The dark side of DART

I am deeply intrigued by the possibilities of NASA’s DART mission, which recently crashed a 1,300-pound probe into an asteroid to try to make it change course.
Wow, right? Are we really that far along with our space technologies now that we can divert potential killer asteroids already?
Never mind the obvious implications. Tons of books and the movies “Armageddon,” “Sudden Impact,” “Don’t Look Up,” and “Asteroid” have worn out stop-the-end-of the-world heroism or cowardice. There’s not much crime suspense in that anyway.
But what can we writers be inspired by from the DART experiment?
- It doesn’t take much impact to divert an asteroid enough when the course is changed tens of millions of miles away.
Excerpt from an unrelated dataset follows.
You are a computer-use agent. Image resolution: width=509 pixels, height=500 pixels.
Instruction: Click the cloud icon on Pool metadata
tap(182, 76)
Just good aim. Tap. The thing is going a tiny bit different direction. Just enough.
- It takes a long time to get there. This mission launched 10 months before impact.
- NASA’s DART got there on a private rocket bought from a multibillionaire space geek with his own rockets and a reputation for being a little crazy. I know. There are several who fit that description. Elon Musk in this case, if you didn’t know.
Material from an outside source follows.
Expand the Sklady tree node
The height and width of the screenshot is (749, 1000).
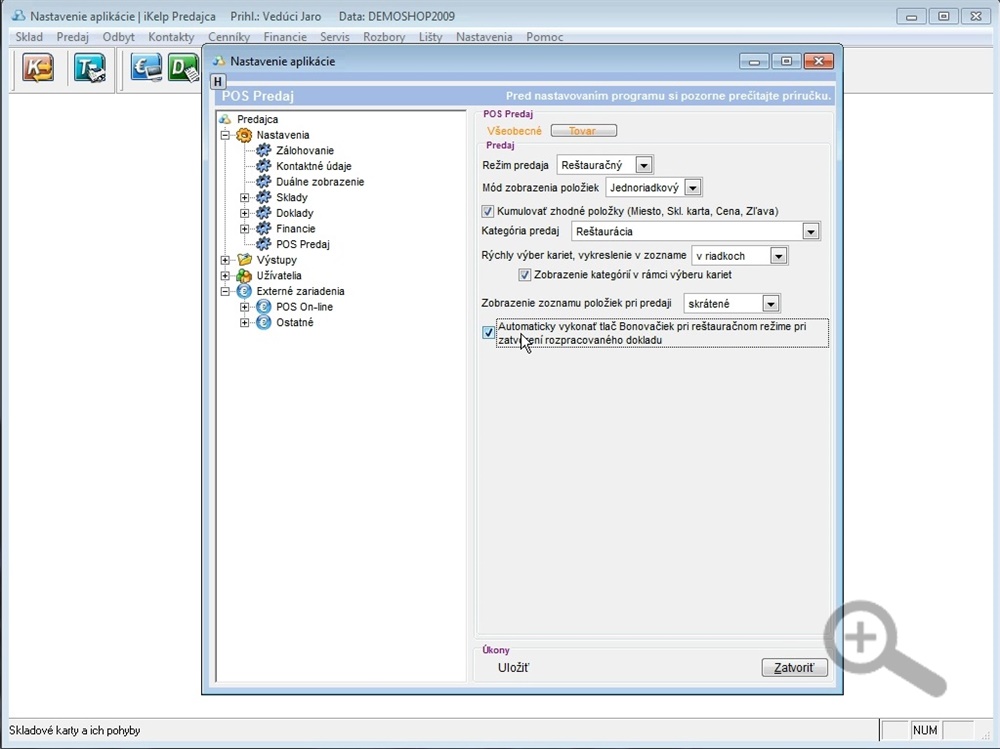coord(245,198)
So there is your plot trigger. If good guys can change the course of an asteroid so that it misses Earth, a bad guy—let’s say a crazy multibillionaire space geek with his own rockets (there are several)—can change the course of an asteroid so it targets Earth.
This isn’t the first time that a tremendous breakthrough in technology intended to save the world also unleashes the opposite, the potential to jeopardize the world. With great power comes great risk.
Potential motives and complications are available by the bushel. Come up with good characters and a half-decent plot, it writes itself.
You’re welcome.
In his great nonfiction book, PALE BLUE DOT, Carl Sagan speculated about this. The flip side of being able to divert an asteroid from hitting us means that it’s also possible to make one intentionally hit us.
As usual, Sagan was right. And think about it: more than just about any other existing technology, diversion of an asteroid has the potential to completely end the world.